Can Teenagers Solve Our Nation's Most Intractable Problem?

COMMENTARY

Can Teenagers Solve Our Nation's Most Intractable Problem?

Teenagers Advocate for Themselves, and the Country

L. Gregory Lawton, MD

Disclosures

February 23, 2018

Emma Gonzalez gave the speech of her life. The senior at Marjory Stoneman Douglas (MSD) High School, in Parkland, Florida, was passionate, articulate, and relevant as she addressed a rally in Fort Lauderdale, 3 days after 17 students and teachers were killed by a former student, armed with an AR-15 rifle. She nailed the nuance of the politics and called out the hypocrisy that is the inevitable companion of death when this uniquely American ritual, mass shooting, plays out yet again. Her speech has gone viral.

It was nearly 19 years ago when the world was introduced to the idea that a student could walk into a school with military-style weapons and kill 13 students and teachers. A New York Times [1] article describes the horror. The nation was stunned. Columbine was the paradigm-shifting event, the advent of the awareness of the reality of a mass school shooting.
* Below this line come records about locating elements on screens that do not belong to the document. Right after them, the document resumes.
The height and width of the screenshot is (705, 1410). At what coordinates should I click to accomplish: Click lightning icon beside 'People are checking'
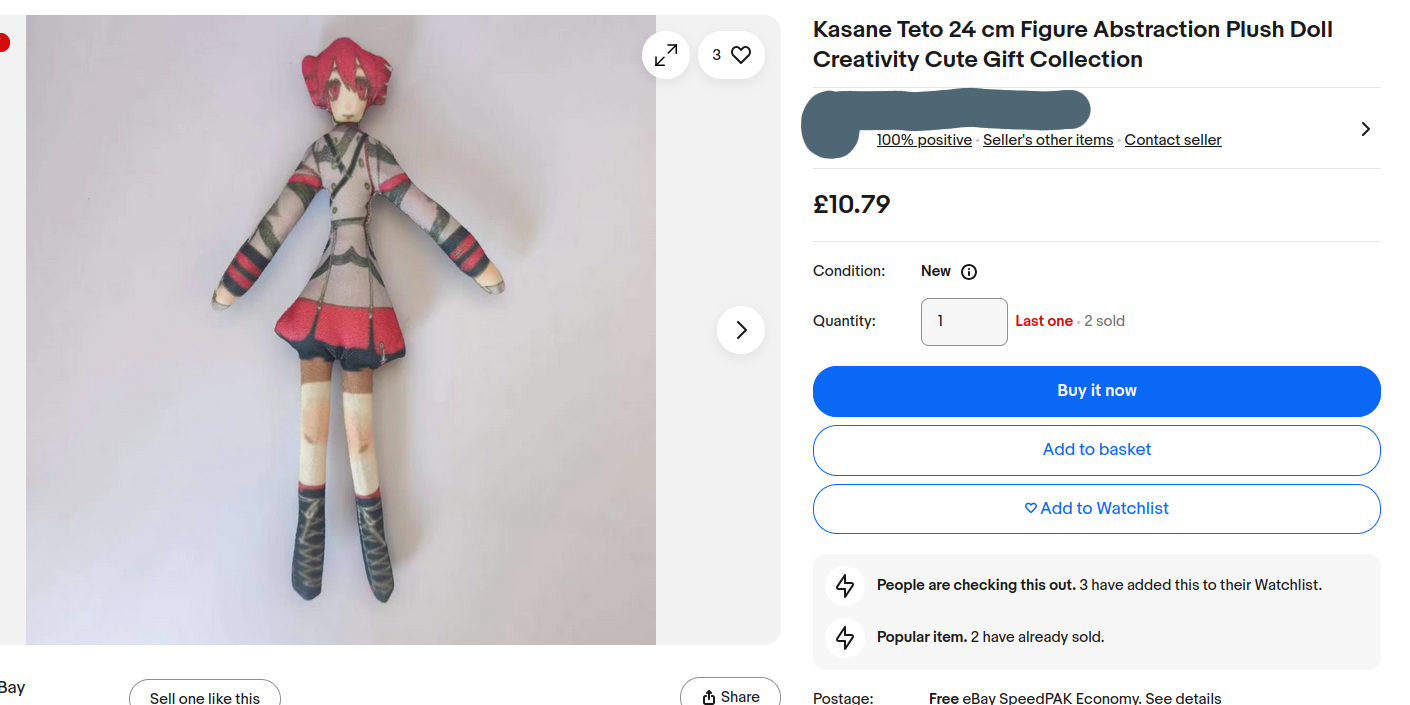[x=845, y=585]
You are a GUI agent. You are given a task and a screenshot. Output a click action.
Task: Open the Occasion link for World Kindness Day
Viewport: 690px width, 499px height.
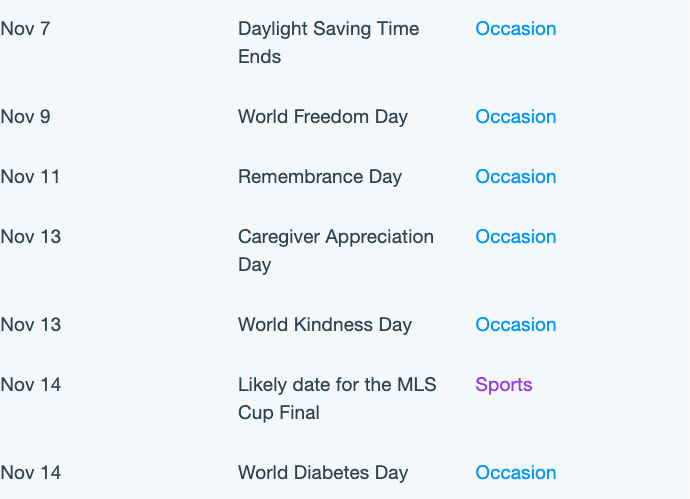pos(516,325)
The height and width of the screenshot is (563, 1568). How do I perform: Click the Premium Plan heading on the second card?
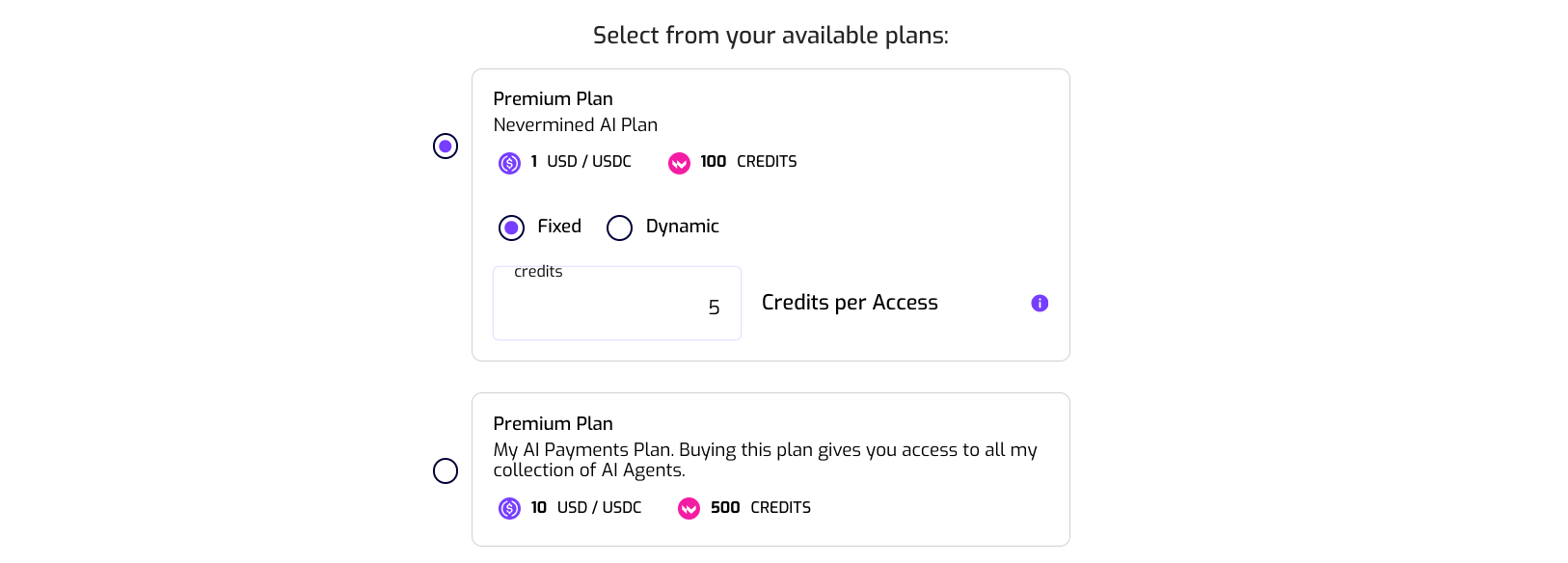click(553, 423)
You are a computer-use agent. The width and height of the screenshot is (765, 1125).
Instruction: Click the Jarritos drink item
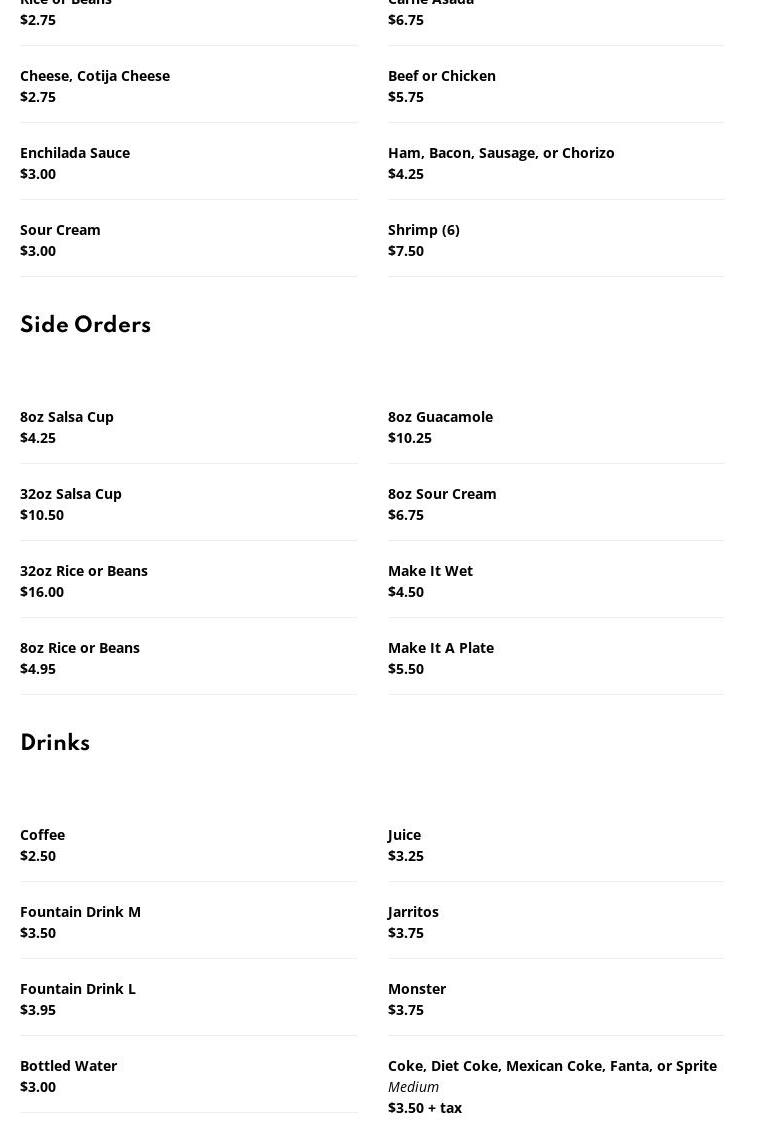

Two and a half years later, the nation was stunned again, as two airplanes slammed into the World Trade Center's twin towers. 9/11 was the paradigm-shifting event, the advent of the awareness of the reality that an airplane could become a weapon of mass destruction.

We are now living in a world of Transportation Security Administration agents, shoes and belts in screening bins, and shampoo in 100-mL bottles.